Obsession with perfection: how the selfie era consumed gen-z


Caroline Corcoran

Teenagers have become obsessed with taking and sending pictures of themselves as social media becomes more popular.

Caroline Corcoran, Multi Media Manager

As technology and social media platforms have rapidly taken over popular culture, selfies have quickly become a staple in everyday life. The increase in selfie usage through social media parallels the increase in screen time and narcissism associated with Gen-Z, a generation grown up in this era of selfies. 

This popularization of capturing and posting self portraits began in the late 20th century and had a boom in 2012, when TIME magazine labeled it a top 10 buzzword of the year. As mobile technology grows in accessibility, smartphones are reaching younger consumers,  allowing newer generations to take part in the selfie trend and social media culture.

Structured around sending pictures back and forth throughout the day, Snapchat is an app used by many students today. The app’s specialty has made many younger generations very comfortable with constantly looking at their own selfies and sharing them with the rest of the world.

As this endless cycle of Snapping continues with people trying to look their best in each snap, it can cause both insecurities and obsession with perfection. 

Grace Tomlinson, a senior at Pleasant Valley, has been a member of Snapchat for over six years. Tomlinson stated, “In our generation, selfies have become normal and people take pictures and stare at themselves on screens constantly.”

The external validation and responses received after snapping someone can make people feel better about themselves and their appearance. However, these selfies can also have negative effects.
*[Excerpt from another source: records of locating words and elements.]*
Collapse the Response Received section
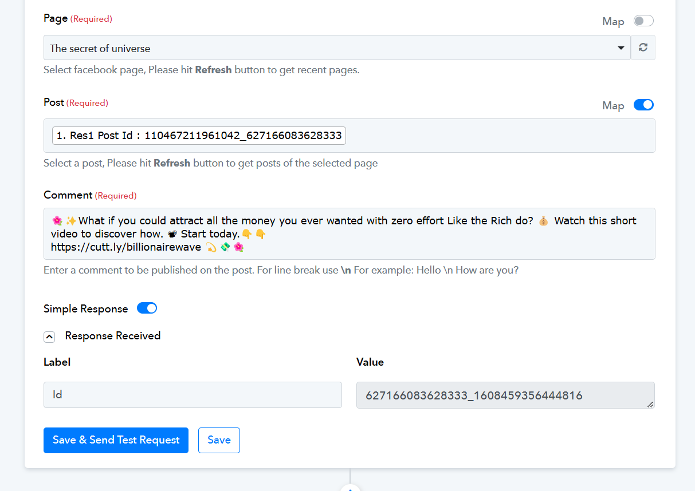Screen dimensions: 695x491 (49, 336)
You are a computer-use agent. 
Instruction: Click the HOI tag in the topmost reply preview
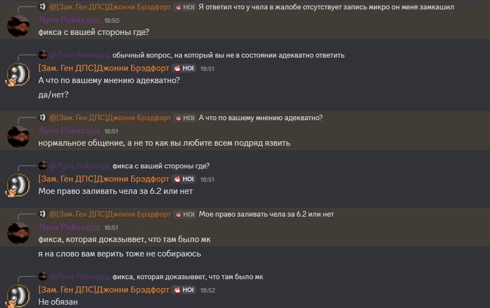184,7
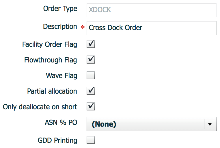
Task: Enable the Wave Flag checkbox
Action: pyautogui.click(x=91, y=76)
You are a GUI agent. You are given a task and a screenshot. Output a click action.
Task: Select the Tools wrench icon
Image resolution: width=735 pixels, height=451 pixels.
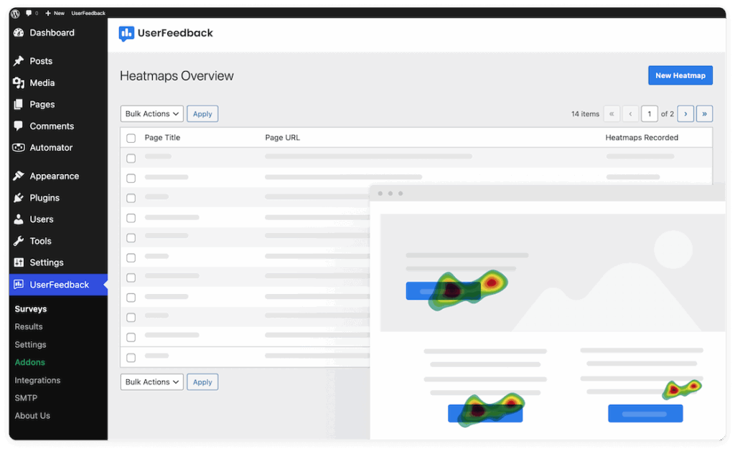(20, 241)
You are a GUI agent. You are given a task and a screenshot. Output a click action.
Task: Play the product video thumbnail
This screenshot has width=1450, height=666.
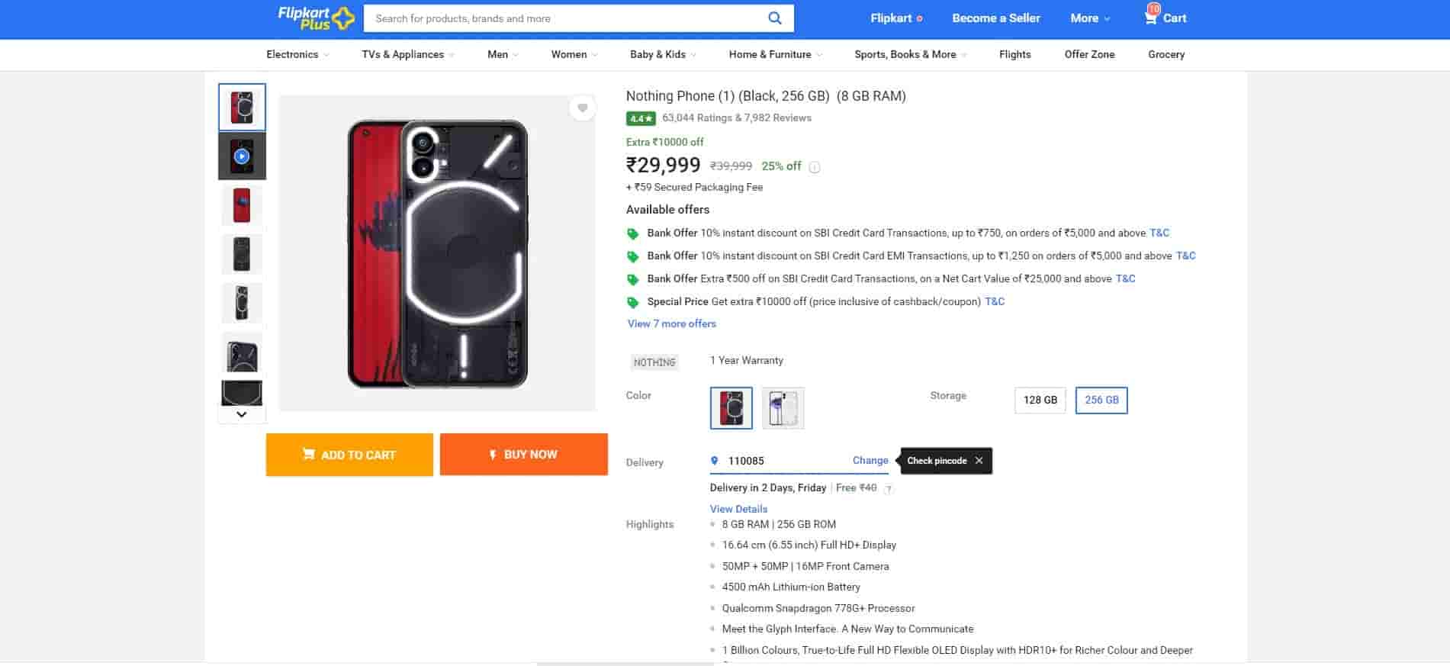tap(242, 156)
It is easy to forget that people post their best moments on social media and the story behind the post is often untold. “Constantly seeing everyone’s perfect picture that took them who knows how long to take but you don’t really look at the aspect you look at how ‘perfect’ they are,” said Tomlinson. As people lose sight of the simplicity of a picture and real people who are on the other side of the phone screen, empathy and real connections diminish.

Ryan Doyle, a highschooler and a frequent user of Snapchat, Instagram and TikTok, has noticed the effects social media has had on Gen-Z individuals who have grown up with technology. “People definitely compare themselves with other people they see online through pictures,” said Doyle. He believes comparisons can become unhealthy and lead to jealousy and insecurities that leave people searching for further validation.

As this sense of insecurity grows from comparison and empathy fades from the lack of communication, younger generations become more consumed with themselves and how they are perceived by the rest of the world. People seek external reassurance and when they do receive praise for their appearance, confidence increases.

While self confidence is important, this practice of selfies seems to stem more from likes and external validation. As people receive praise through likes, comments or fast replies to their pictures, they seem to become more obsessed with themselves.

PV senior Malayna Albertson,  an avid social media user, got her first phone and Snapchat at the age of 12. Albertson deleted Snapchat a few months ago and believes it has helped her be less overwhelmed and more focused on her health. “I spent a lot of time on Snapchat, and after deleting it, I feel more content with myself and others,” she shared. 

For Albertson, getting that notification seemed like a duty to Snap someone back and stay connected, but without this constant pressure to Snapchat back promptly, she is able to focus on other things and other people.

Seeing other people’s selfies is what encourages many others to share their lives. However, the selfie-era has changed the way Generation-Z views themselves in relation to others and has boosted egos and deflated genuine connections.